Remember that Node is a structure that contains the node value “info” and a pointer to the next node “next“. Let’s discuss the Print function later.
For now, where are the functions that insert, delete and retrieve items?! Ohhh! seems that I forgot them :D. These core functions will be implemented as helper functions (remember tree implementation!). Yes, using this way allows us to use recursion in implementing them. Let’s go on and see how these are done.

Implementation

Wvoid InsertItem(Node<ItemType>* &listPtr,ItemType item){
    if(listPtr == NULL || item < listPtr->info){
        Node<ItemType>* tempPtr = listPtr;
        listPtr = new Node<ItemType>;
        listPtr->info = item;
        listPtr->next = tempPtr;
    }
    else{
        InsertItem(listPtr->next,item);
    }
}

The InsertItem function takes the pointer to the list. This pointer is the first element of the list. When executing a test diver, we pass the first element of the list which is returned from GetStart function.
We have three cases:
– The first is when the list is initially empty. Then, we make a new pointer tempPtr that has the same value of listPtr, which in this case a null. After that, we create the new node and assign the item value to it. We make the next of that node points to the tempPtr which is null. Yes, it’s the first node in the list and points to nothing after it.
– The second and third cases are when the list already has items in it. These cases matter because we want to keep the list sorted.
If the item to be inserted is less than the listPtr, we insert the new item in the head of the list. It is implemented the same way we implemented the first case. If the item to be inserted is less than the listPtr, we recursively call InsertItem function with the next item in the list passed as a parameter.

void DeleteItem(Node<ItemType>* &listPtr,ItemType item){
    if(item == listPtr->info){
        Node<ItemType>* temp = listPtr;
        listPtr = listPtr->next;
        delete temp;
    }
    else
        DeleteItem(listPtr->next,item);
}

The delete operation in the linked list is illustrated in the following figure.

If the item to be deleted is the first one in the list, we make the list pointer points to the next item. But before we do so, we maintain a temporary pointer to the first item to delete it (release its memory space). If the item to be deleted is not the first item, we recursively call DeleteItem until it’s the first item in the list. Then, we delete it.

The last function we are going to discuss is Print. The print function calls another helper function, which we will call PrintNormal to print the list in order. The PrintNormal definition is as follows.

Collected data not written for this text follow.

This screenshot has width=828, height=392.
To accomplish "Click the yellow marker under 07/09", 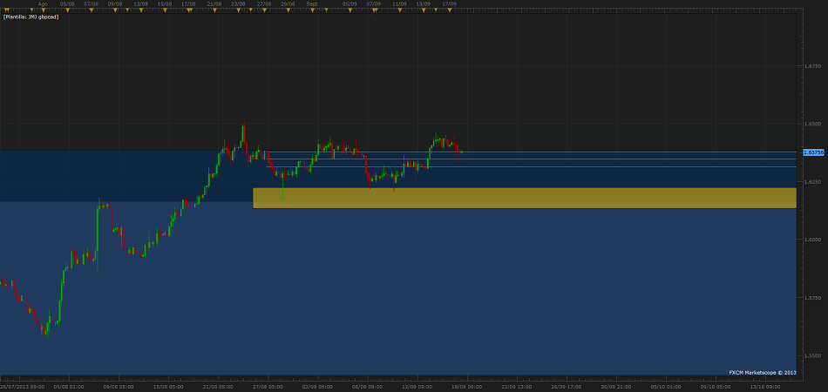I will click(373, 11).
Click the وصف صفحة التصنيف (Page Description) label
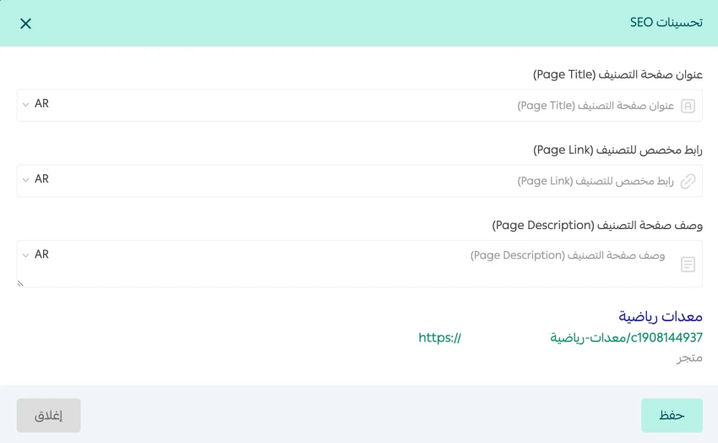718x443 pixels. click(597, 225)
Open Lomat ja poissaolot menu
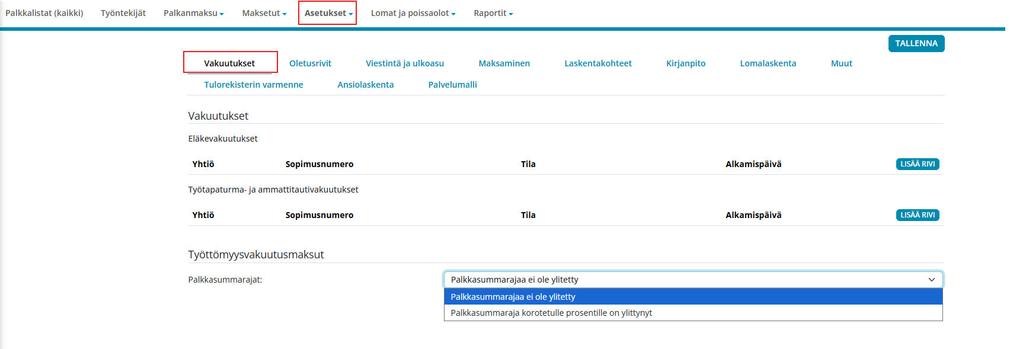The image size is (1010, 349). pos(413,13)
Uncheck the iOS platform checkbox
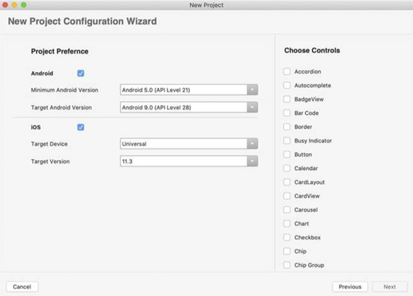This screenshot has height=296, width=413. click(x=81, y=127)
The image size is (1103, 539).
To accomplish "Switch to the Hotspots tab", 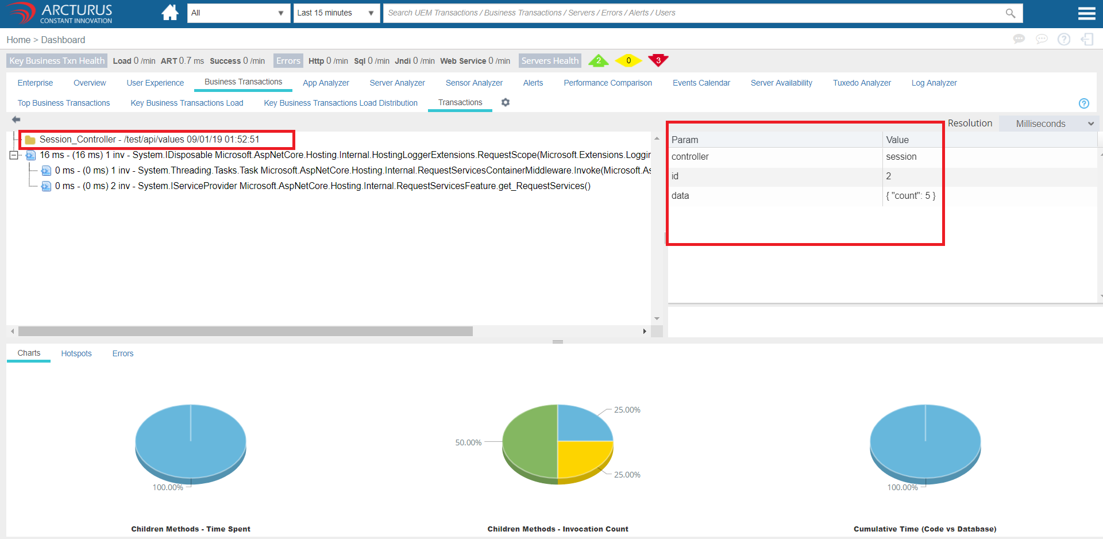I will (x=76, y=353).

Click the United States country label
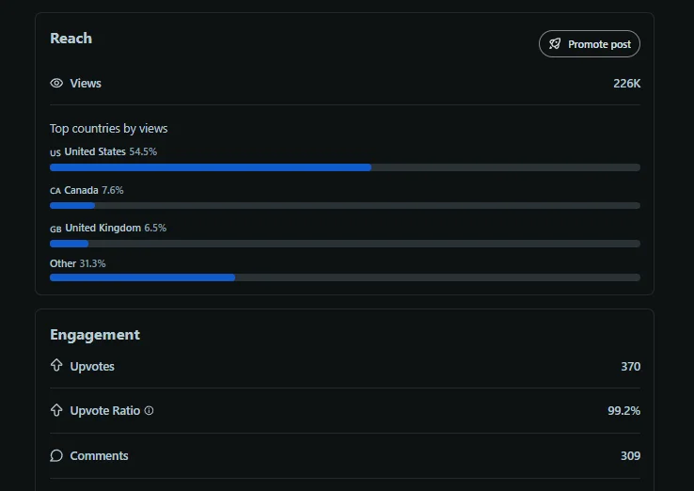[94, 151]
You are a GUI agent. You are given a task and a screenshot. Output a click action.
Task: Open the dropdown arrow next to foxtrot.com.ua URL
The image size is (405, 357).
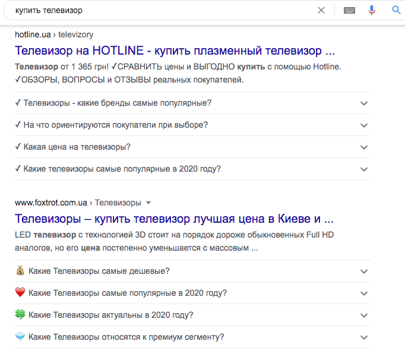(148, 203)
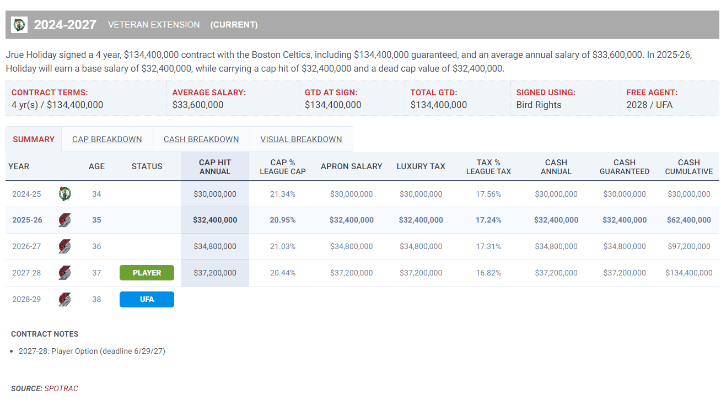Viewport: 721px width, 411px height.
Task: Click the $37,200,000 cap hit for 2027-28
Action: tap(215, 273)
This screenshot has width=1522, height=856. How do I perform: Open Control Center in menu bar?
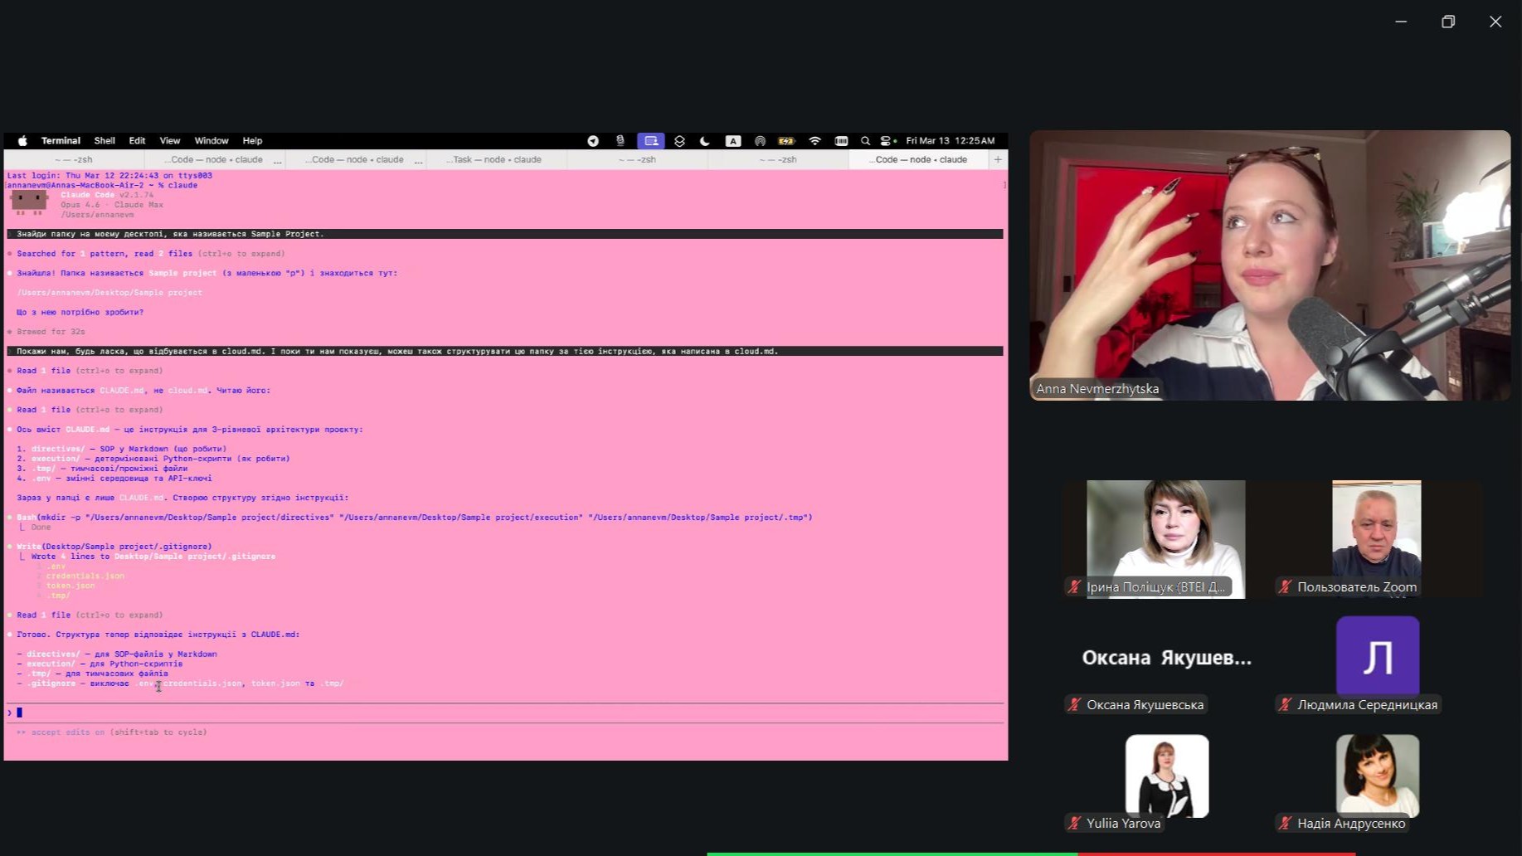pyautogui.click(x=887, y=141)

void PrintNormal(Node<ItemType>* currentPos){
    if(currentPos != NULL){
        cout<<(currentPos->info)<<endl;
        PrintNormal(currentPos->next);
    }
}

This function traverses the list one item by another and print the node’s value. We use this function within the class context as follows.

void SortedLinkedList<ItemType>::Print(){
    PrintNormal(start);
}

You can download the full implementation above from here.

Test Driver

We can make a very simple test driver for the above implementation as the following code illustrates.

SortedLinkedList<int> x;
InsertItem(x.GetStart(),5);
InsertItem(x.GetStart(),3);
InsertItem(x.GetStart(),2);
InsertItem(x.GetStart(),9);
DeleteItem(x.GetStart(),2);
x.Print();

This should print: 3,5,9. Remember that the list is sorted!
By now, we have investigated how to implement sorted linked lists using recursion. This technique is simpler than implementing them without recursion.

Almost done. Stay tuned for part two! We will discuss circular lists.

Don’t forget to leave your valuable feedback below :).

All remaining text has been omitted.